Personal Data may either be entered voluntarily by the user or collected automatically during use of the website.
Failure to provide the Company with some users personal data may prevent the Company from providing its services. The user assumes the responsibility of the personal data of third parties published or shared through this website and guarantees to have the right to communicate or disseminate them, freeing the owner from any liability towards third parties.
The data collected through this website will be processed for purposes related to the activities of the website edgearch.pro and for the services offered by the Company as well as for commercial, promotional, marketing and related services.
Furthermore the data will be collected and processed in order to:
- provide assistance with the use of the services and, in general, for the management of the services of the edgearch.pro website;
- send communications relating to the use of the services to which you are registered;
- send commercial communications relating to new edgearch initiatives;
- elaborate statistical studies and research or market analyses, only after data analyses on an aggregate and anonymous basis;
- carry out interactive commercial communications.
The duration of data processing is connected to the time needed to provide the services.
The edgearch.pro website reserves the right to use Linkedin, Tweet, Facebook plug-ins. The edgearch.pro website will only use technical cookies or third-party cookies connected to the provision of the services offered.
6. Data processing criteria and storage period
Your personal data are processed by the Data Controller only with methods, tools, softwares and procedures, computerized or telematic, for the time strictly necessary to achieve the envisaged purposes. Specific security measures are observed to prevent data loss, illicit or incorrect use, unauthorized access and any other violation of the same.

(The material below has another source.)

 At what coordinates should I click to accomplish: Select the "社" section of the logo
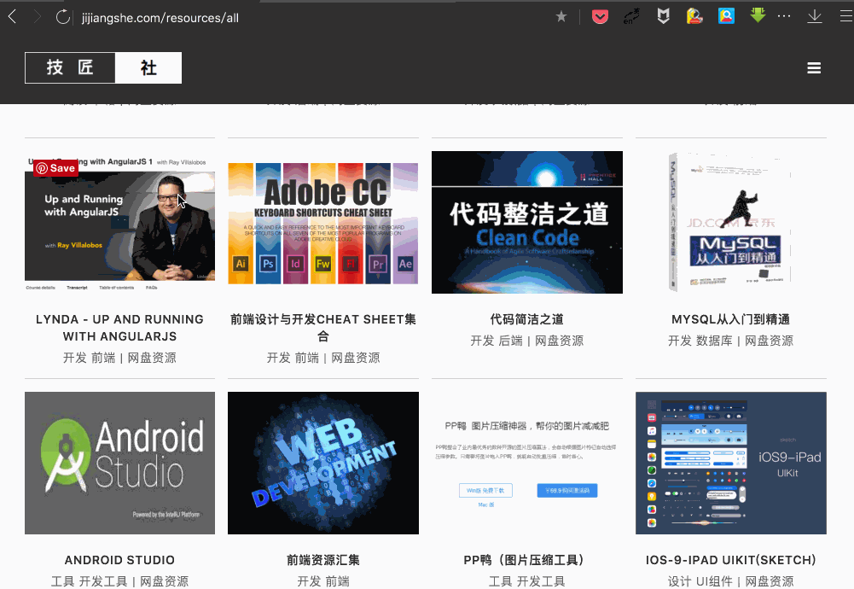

In addition to the Data Controller, in some cases, personal data may be disclosed to subjects involved in the organization of the website (administrative, commercial, marketing, legal, system administrators) or external subjects (as suppliers of third party technical services, mail carriers, hosting providers, IT companies, communication agencies) also appointed, if necessary, data co-controllers or processors by the Data Controller.
The updated list of controllers can always be requested to the Company.

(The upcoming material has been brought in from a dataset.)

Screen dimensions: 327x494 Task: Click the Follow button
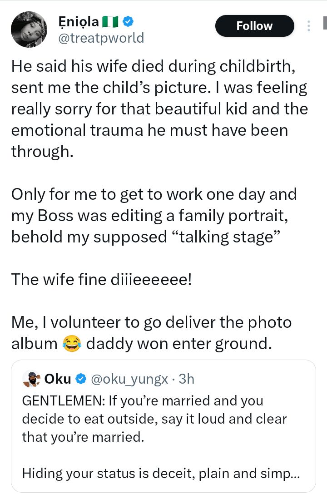click(254, 26)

7. Personal data communication or disclosure to third parties
The data will be communicated exclusively to competent subjects duly appointed by the Data Controller for the performance of the necessary services, with guarantee of protection of the rights of the interested party.
In particular, the data may be disclosed to third parties duly appointed among public and/or private subjects for whom the communication of data is mandatory or necessary in compliance with legal obligations or is in any case functional to guarantee the provision of services requested.
No data is communicated or disclosed outside the aforementioned hypotheses.
8. Rights of the interested parties
The withdrawal of consent to the processing of personal data will result in the cancellation of the request for registration to the services or the cancellation of the registration to the services of the website edgearch.pro.